Los años de la guerra fueron complicados para Lee. La muerte de su padre, de Piet Mondrian (gran amigo y admirador de su obra), la boda con Pollock (y su primera crisis matrimonial después de que él descubriera que ella no quería ser madre), la mudanza a Springs en busca de paz (y aislamiento social tratando de evitar las temibles borracheras de Pollock), … Todo ello bien adrezado con penurias económicas llevaron a Krasner a un bloqueo artístico del que saldría realizando mosaicos y pinturas inspiradas en jeroglíficos. Así serían sus siguientes años de matrimonio: épocas duras que la bloquearían artísticamente de las que renacería reinventándose una y otra vez.

La turbulenta relación con Pollock terminó en 1956 cuando este falleció en un accidente de tráfico (conducía borracho con su amante y una amiga de esta que también falleció). Enérgica y decidida como siempre había sido, tomo el estudio de Pollock como propio y trabajó sin descanso el resto de su vida. El éxito le llegó, sin duda, aunque quizá tarde y más descafeinado de lo que merecía: el expresionismo abstracto estaba «a la baja» y el papel de las mujeres en el arte mucho más.

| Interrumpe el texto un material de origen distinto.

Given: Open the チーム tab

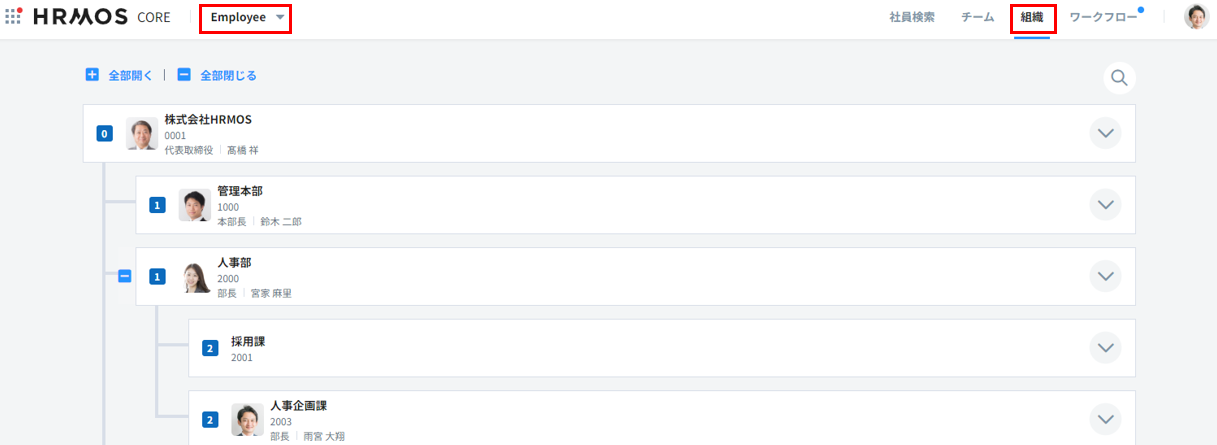Looking at the screenshot, I should click(977, 18).
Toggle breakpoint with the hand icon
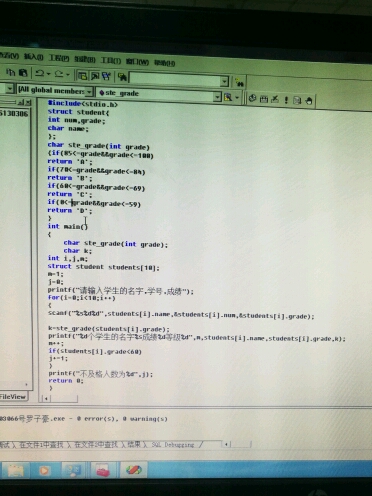This screenshot has width=372, height=496. pos(309,100)
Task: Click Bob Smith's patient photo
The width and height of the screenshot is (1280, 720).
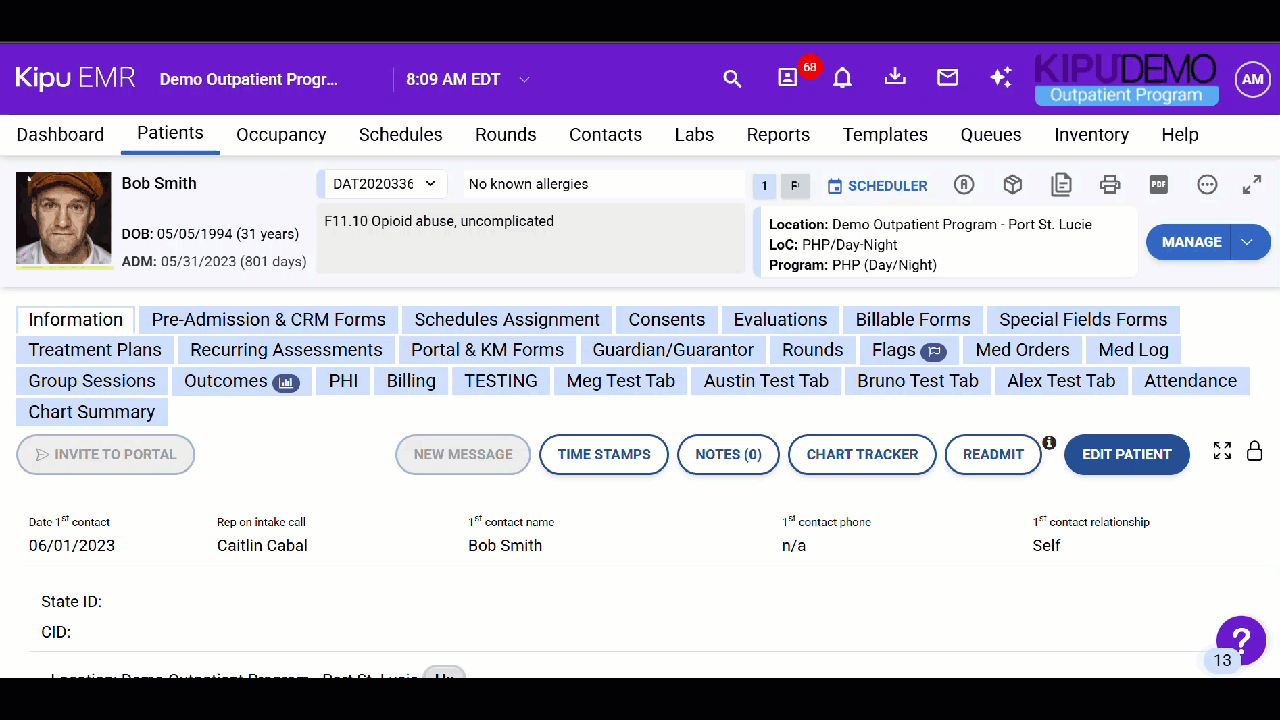Action: (64, 219)
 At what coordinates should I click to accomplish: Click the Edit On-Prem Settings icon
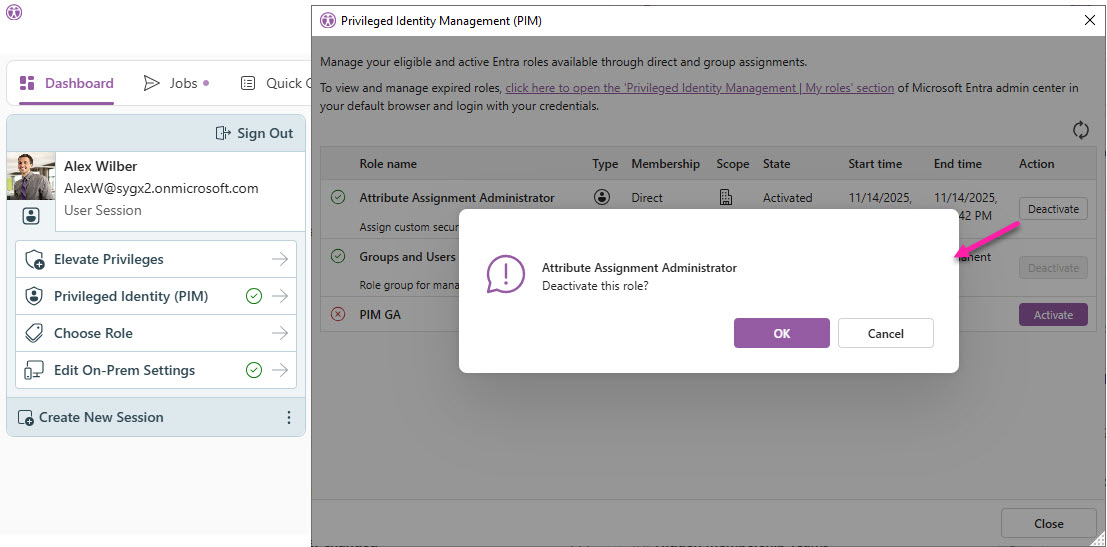pyautogui.click(x=35, y=371)
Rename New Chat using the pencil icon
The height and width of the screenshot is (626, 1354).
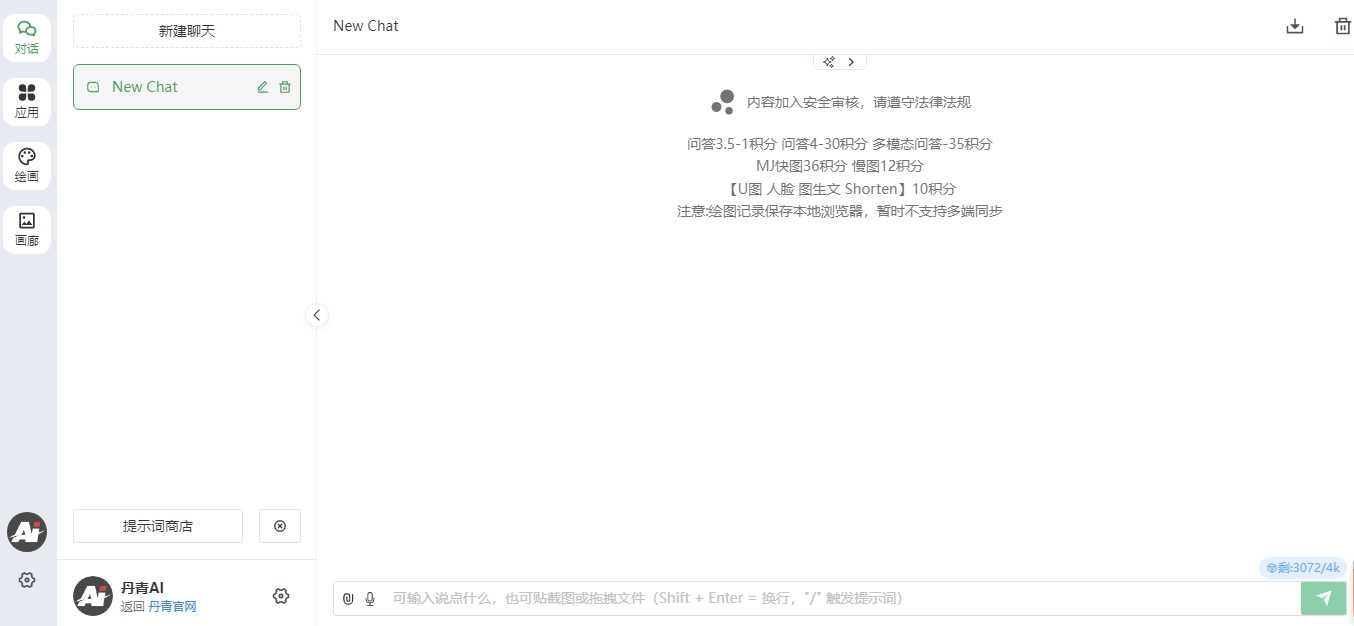click(x=263, y=87)
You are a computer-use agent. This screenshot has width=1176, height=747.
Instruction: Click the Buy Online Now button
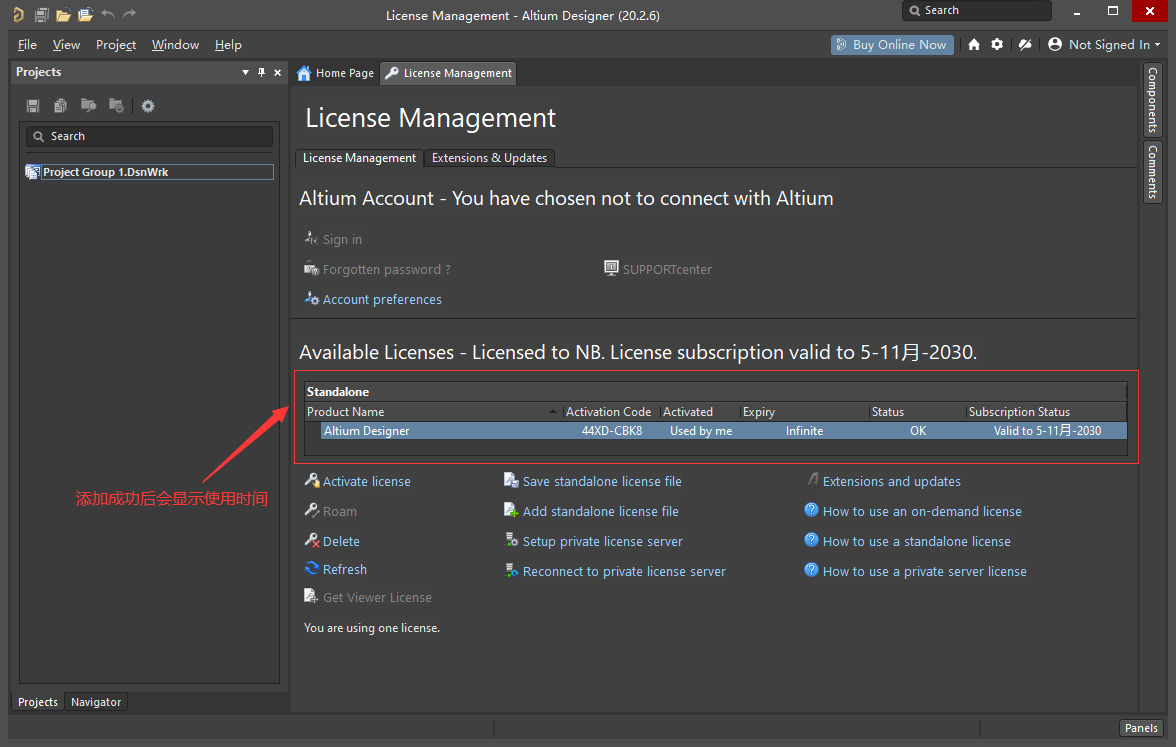click(x=890, y=45)
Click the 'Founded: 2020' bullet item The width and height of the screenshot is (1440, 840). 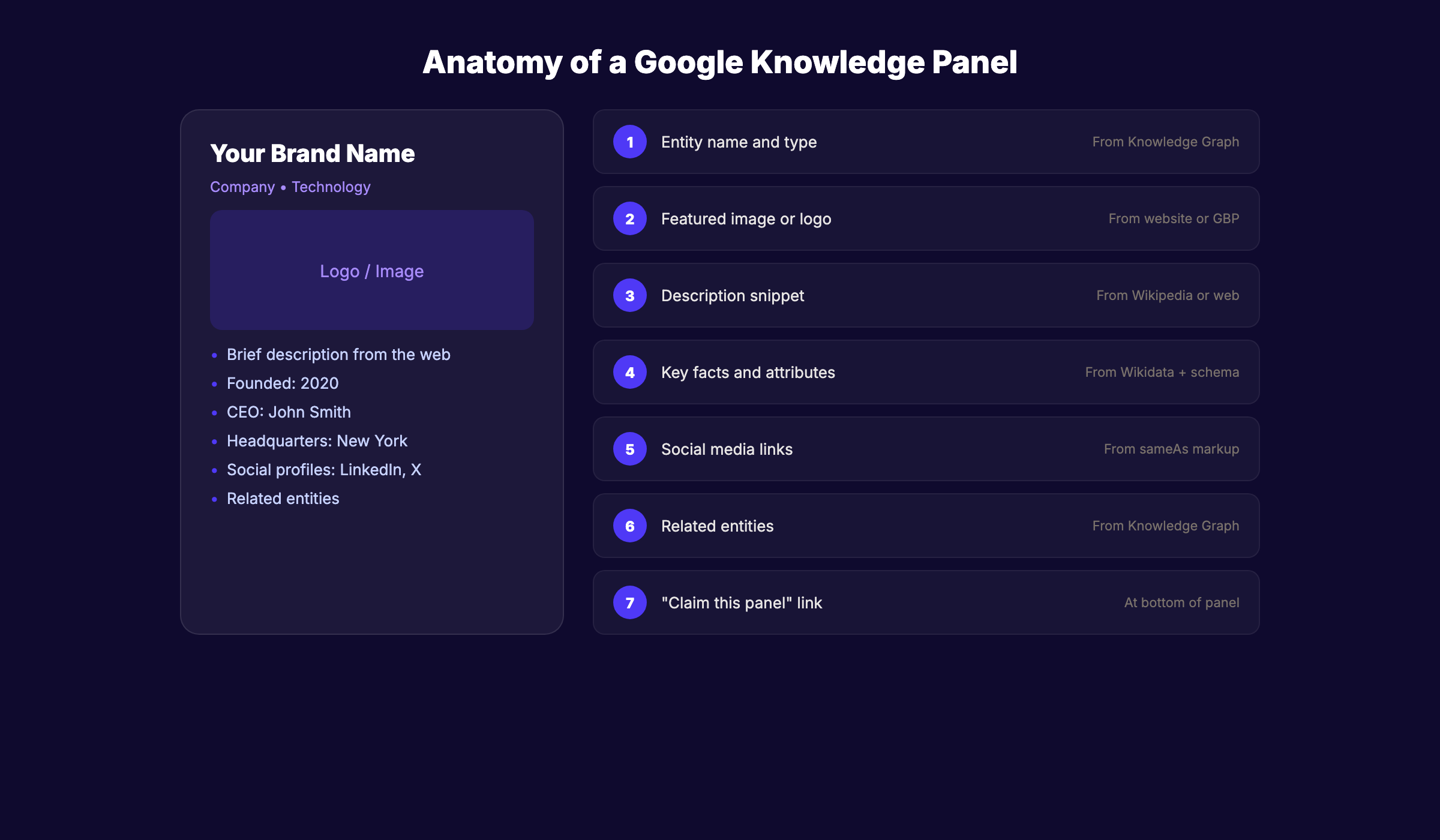click(x=282, y=383)
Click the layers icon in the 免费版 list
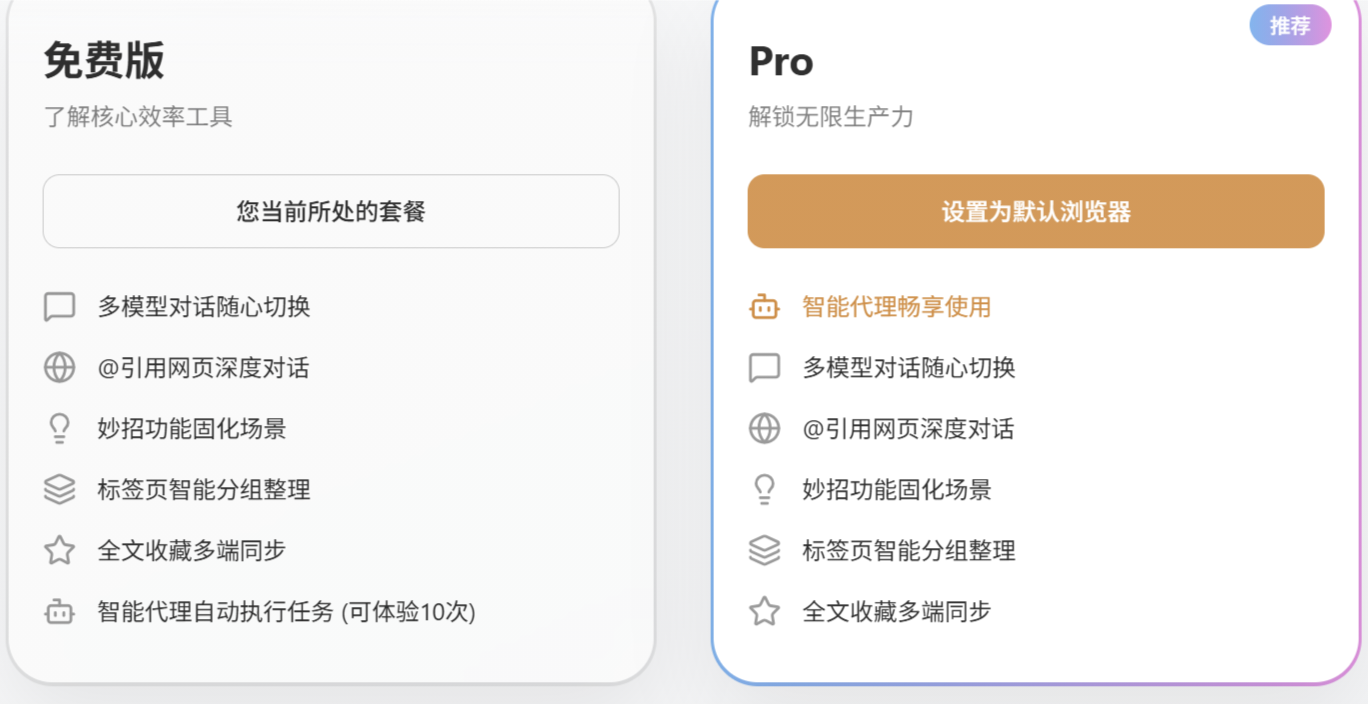 (x=60, y=490)
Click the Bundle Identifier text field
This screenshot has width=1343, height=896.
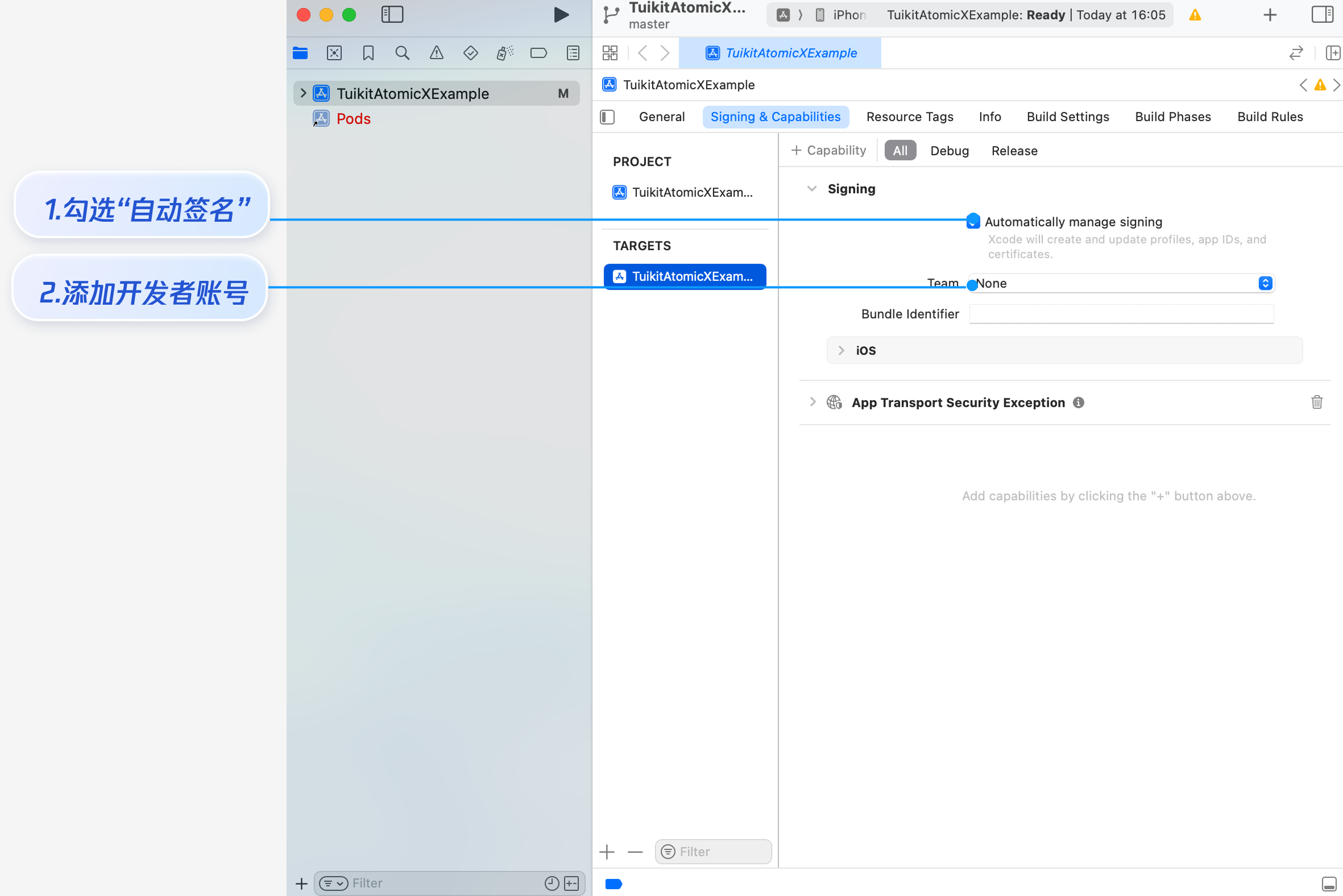point(1121,314)
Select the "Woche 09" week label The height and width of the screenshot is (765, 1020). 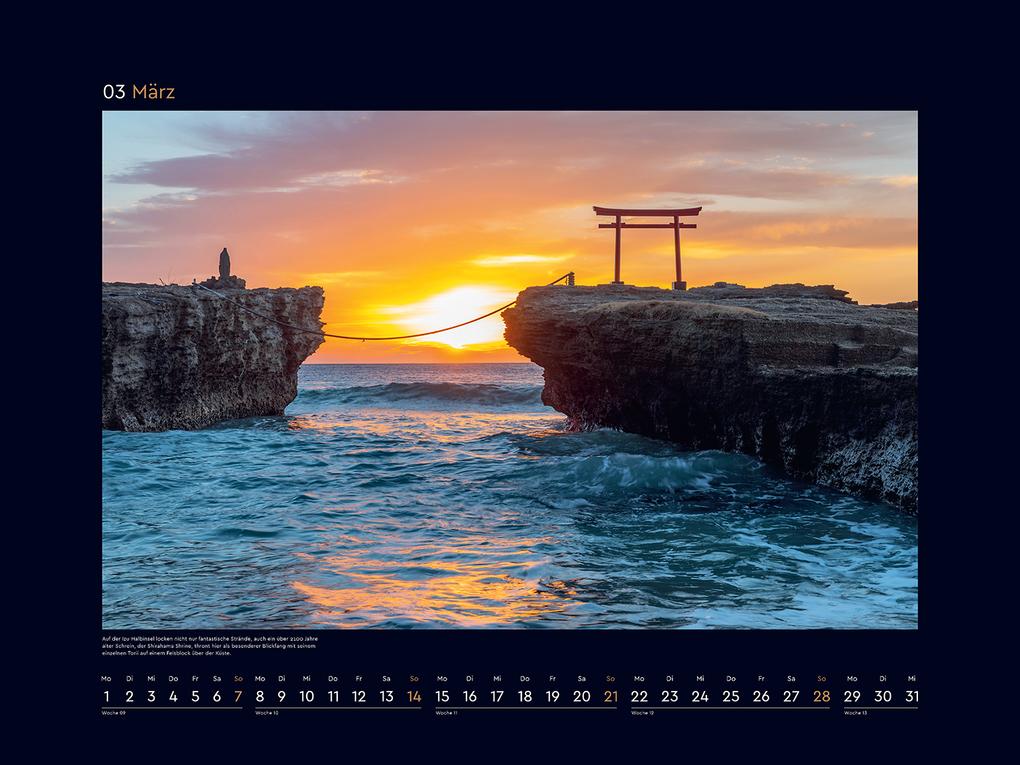coord(113,713)
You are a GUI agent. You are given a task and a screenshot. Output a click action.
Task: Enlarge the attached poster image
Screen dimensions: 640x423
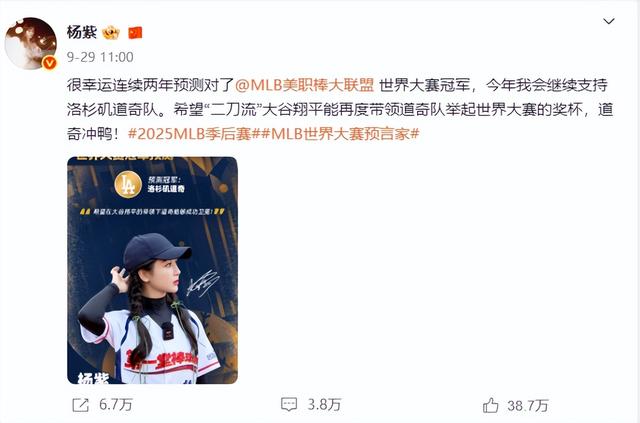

Lee Krasner falleció el 19 de junio de 1984, tan sólo 6 meses antes de que se estrenase su retrospectiva en el MoMA.

Ninth street women.

«Cuando comencé a leer este libro, tan sólo me sonaba el nombre de Lee Krasner. No sabría decir con exactitud cómo ese nombre llegó a mí. Conocía a Pollock desde hacía poco: acababa de leer «¿Qué estás mirando? 150 años de arte moderno» de Gompertz. Y es cierto que Gompertz dice literalmente «…junto a su esposa la también artista Lee Krasner» pero como podéis imaginar, aquella frase resbaló por mi memoria y acabó en la basura. «

Ninth Street Women: Lee Krasner, Elaine de Kooning, Grace Hartigan, Joan Mitchell, and Helen Frankenthaler: Five Painters and the Movement That Changed Modern Art.

Cuando comencé a leer este libro, tan sólo me sonaba el nombre de Lee Krasner. No sabría decir con exactitud cómo ese nombre llegó a mí. Conocía a Pollock desde hacía poco: acababa de leer «¿Qué estás mirando? 150 años de arte moderno» de Gompertz. Y es cierto que Gompertz dice literalmente «…junto a su esposa la también artista Lee Krasner» pero como podéis imaginar, aquella frase resbaló por mi memoria y acabó en la basura.

Es un libro largo. 700 páginas de historia acompañadas de otras doscientas de bibliografía, fotos, etc. Como si de una tesis doctoral se tratara todo está bien referenciado y respaldado con datos: nada queda a la imaginación o la literatura. Pero al mismo tiempo es fluido, ligero, emocionante. Una reconstrucción perfecta con el mejor dolby surround.

Mary Gabriel no ha separado la nata del bizcocho. Mary Gabriel ha cogido el trozo entero del pastel. No habla de 5 mujeres del expresionismo abstracto, reescribe LA historia. Porque es imposible hablar de Pollock sin entender a Krasner. Igual de imposible que entenderlos a todos sin comprender el momento histórico y social.

Este libro nos presenta mujeres brillantes, jóvenes, que marcan una época y definen los términos en que quieren vivir su vida. Beben, fuman, pasan del momento ausonia (véase «fina y ligera»), se acuestan con quien quieren y sobre todo pintan. Pintan sin descanso. Rompen los esquemas y redefinen los estilos.

Pero también son de carne y hueso. Sufren. Se enamoran. Caen en relaciones tóxicas que las consumen. Y, pese a su absoluta libertad y fuerza, viven momentos en que inevitablemente su género las define. Deben afrontar la maternidad o la ausencia de ella. Las expectativas de aquellos que esperan que sean esposas convencionales. La responsabilidad de los cuidados de padres, hijos o maridos enfermos.

Son mujeres. Y no tienen la tarjeta del Monopoly «Quedas libre de la cárcel». El mundo no se rinde a los pies del «gran artista». Son mujeres… Y aún así no se doblegan. Ante el silencio de la crítica. Los chismorreos sobre su vida. El hambre o la falta de reconocimiento. Siguen pintando. Porque esa es su misión. Y su legado.

Un imprescindible. Debería haber un libro como este de cada pequeño periodo de la historia. Un libro del que empaparse. De los que al terminar quieres volver a leer. También el punto de partida para los próximos posts de este blog: muchas grandes mujeres que conocer… ¿os las vais a perder?